Elise era nel cortile del castello Ossowiesky, con il suo portatile. Non volendo nemmeno sprecare un giorno, e non sapendo che avrebbe sbagliato orario, si era portato il computer portatile, su cui aveva salvato i testi della sua tesi. C’era una cosa che non la convinceva, o meglio più di una. Per usare le parole di sua madre “ qui qualcosa non quaglia ”, e in quella situazione molte cose, insignificanti da sole, devastanti unite, non quagliavano. La prima riguardava gli avvenimenti accaduti 564 anni fa. Non riusciva a capire chi avesse confessato e fornito diversi indizi: Poitou e Criart erano morti, Rossignol era troppo giovane, de Sille e Briqueville avevano tagliato la corda prima del fattaccio di Nantes, ovvero il sequestro del Vescovo. Ma allora perchè Prelati e Blanchet erano stati giudicati soltanto dal tribunale ecclesiastico?

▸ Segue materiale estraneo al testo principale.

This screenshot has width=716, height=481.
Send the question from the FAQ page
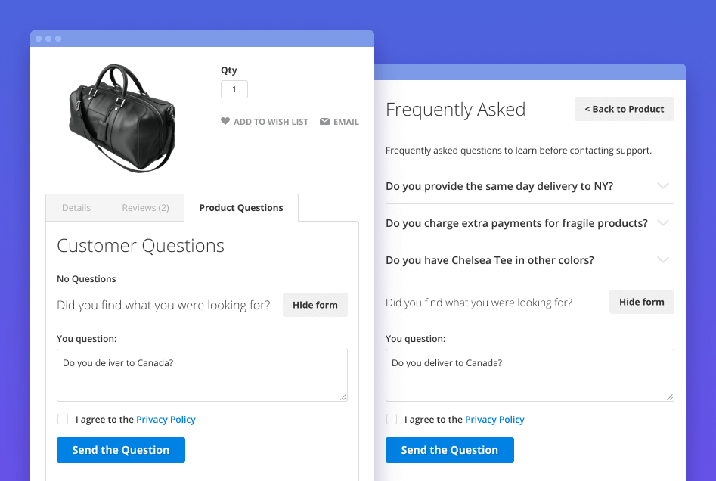(449, 450)
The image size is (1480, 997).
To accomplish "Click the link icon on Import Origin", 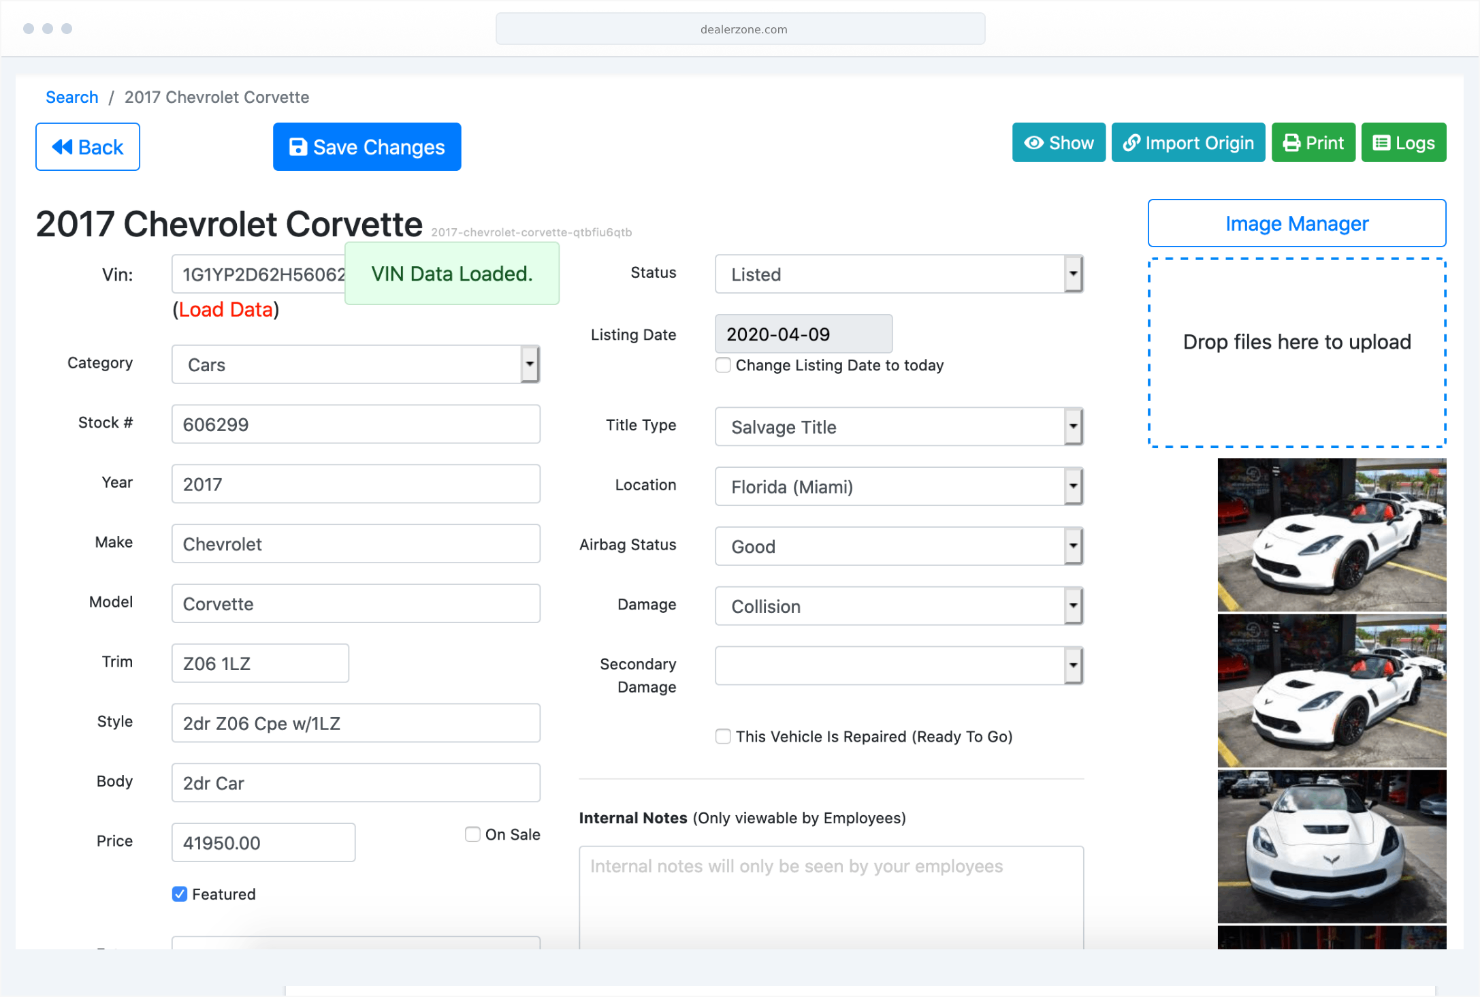I will (1131, 143).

Forse uno di loro, o entrambi, avevano confessato spontaneamente per evitare la tortura? E avevano denunciato i loro compagni, evitando intenzionalmente di ricordare il loro ruolo. Ora che ci pensava meglio si rese conto che il cognome del sindaco era de Sille, lo stesso del cugino, procacciatore e complice del barone de Rais: Gilles de Sille. Era una strana coincidenza, ma forse il sindaco era un lontano discendente di de Sille, e in modo indiretto di de Rais. Elise si ripromise di parlare con lui, poteva risultare interessante la sua testimonianza. Finito di pensare a questo, le venne in mente un’altra cosa: la padrona dell’alberghetto aveva lo stesso nome della vecchia che rapiva i bambini per poi consegnarli a de Rais! E in quel caso la situazione si complicava, si complicava eccome! Uno era un caso, due una coincidenza, tre era in atto qualcosa, e lei non sapeva cosa, e questo l’angustiava.

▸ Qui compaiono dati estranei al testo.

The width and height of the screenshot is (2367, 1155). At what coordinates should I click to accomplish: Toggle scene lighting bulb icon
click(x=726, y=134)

Il secondo pensiero era più che altro un accusa contro sé stessa: come poteva aver dimenticato di svegliarsi alle 6:30?
In ogni caso ormai era lì, e sarebbe ripartita soltanto fra due giorni, che succeda quello che deve succedere, pensava Elise.
Così pensando si alzò dall’erba e si avvicinò di soppiatto al castello, quanto le sarebbe piaciuto poterlo visitare. Era già in piedi quando le cadde l’occhio su una finestra dell’antico maniero, e le parve di scorgere un’ombra. Cercò di aguzzare la vista, ma rapida com’era apparsa l’ombra sparì. Elise non sapeva più che cosa pensare, ma oramai era sicura di una cosa: era osservata da qualcuno, che doveva conoscerla da parecchio tempo. Non sapeva chi poteva essere così interessato a lei da seguirla passo passo da Parigi a quello sperduto paesino, ma era determinata a scoprirlo. Fin da bambina odiava essere seguita, ma allora cercava in tutti i modi di seminare lo spione. Oggi aveva un altro piano: le parti sarebbero mutate, e da preda sarebbe diventata predatrice.

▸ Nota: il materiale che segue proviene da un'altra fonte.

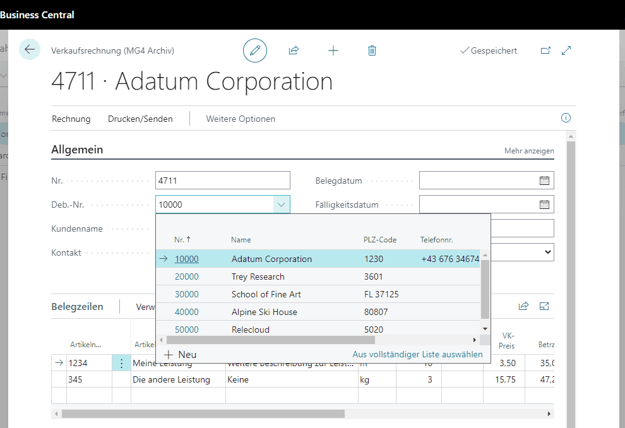Image resolution: width=625 pixels, height=428 pixels.
Task: Click Neu to add customer
Action: tap(181, 355)
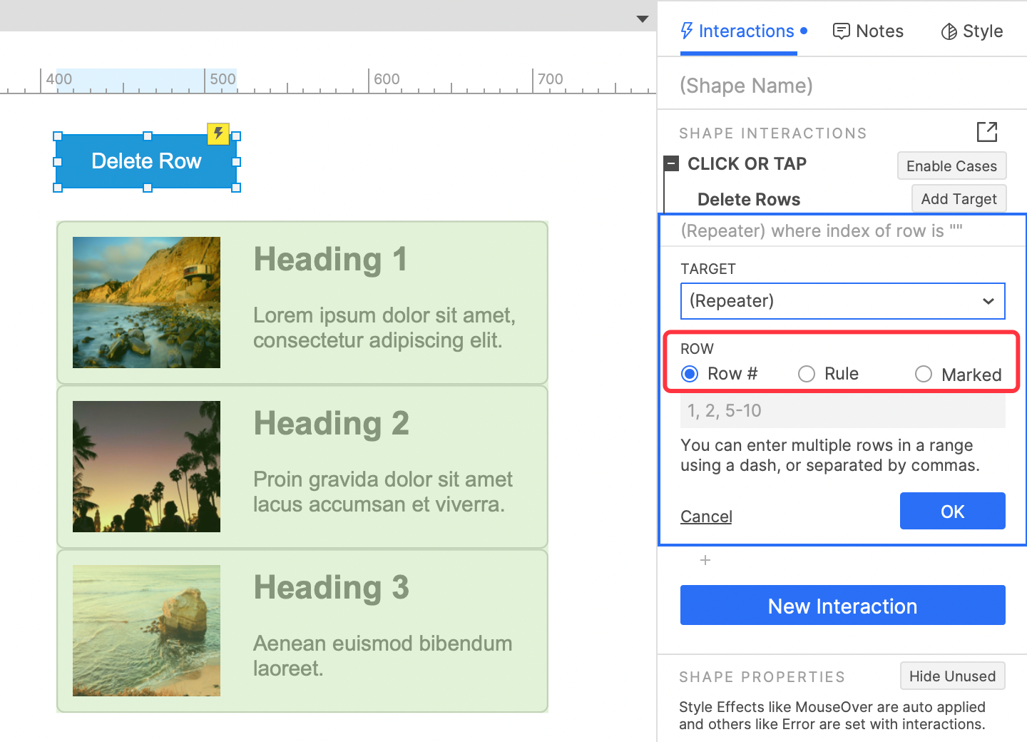Click the Shape Name field
Screen dimensions: 1027x742
click(x=842, y=86)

Pensò di cominciare andando a vedere a chi apparteneva l’ombra, quello era di primaria importanza. Mentre si avvicinava alla porta per poco non fu schiacciata da quello che un tempo doveva essere un tavolo, che cadde dove lei si trovava cinque minuti prima. Il tavolo, logoro ma ancora pesante dopo tanti anni significava due cose: c’era chi la voleva morta e chiunque fosse non era solo: il tavolo era troppo grande per poter essere stato sollevato e lanciato da una sola persona. Guardandosi le spalle Elise scavalcò il cartello che vietava di entrare, la curiosità era troppa, valeva rischiare.
Era sicura che la porta fosse chiusa, invece si aprì subito. Una cosa la sorprese, il catenaccio era stato rimosso da poco: c’erano ancora i segni della polvere. E la polvere era molto spessa, quindi quel qualcuno era entrato da poco dopo diverso tempo.
Stava per salire le scale quando udì il rumore che fanno più paia di scarpe, c’era qualcuno, ora ne era cortissima!
Tutto il suo coraggio svanì e non aveva ancora messo il piede sul primo scalino che già si rigirava e iniziava a fuggire a gambe levate verso il paesino, terrorizzata a morte e ben decisa a non tornare al castello Ossowiesky per tutta la durata della sua vacanza nel Guèdavan, mai più! Meglio la morte alla paura che aveva provato in quel posto.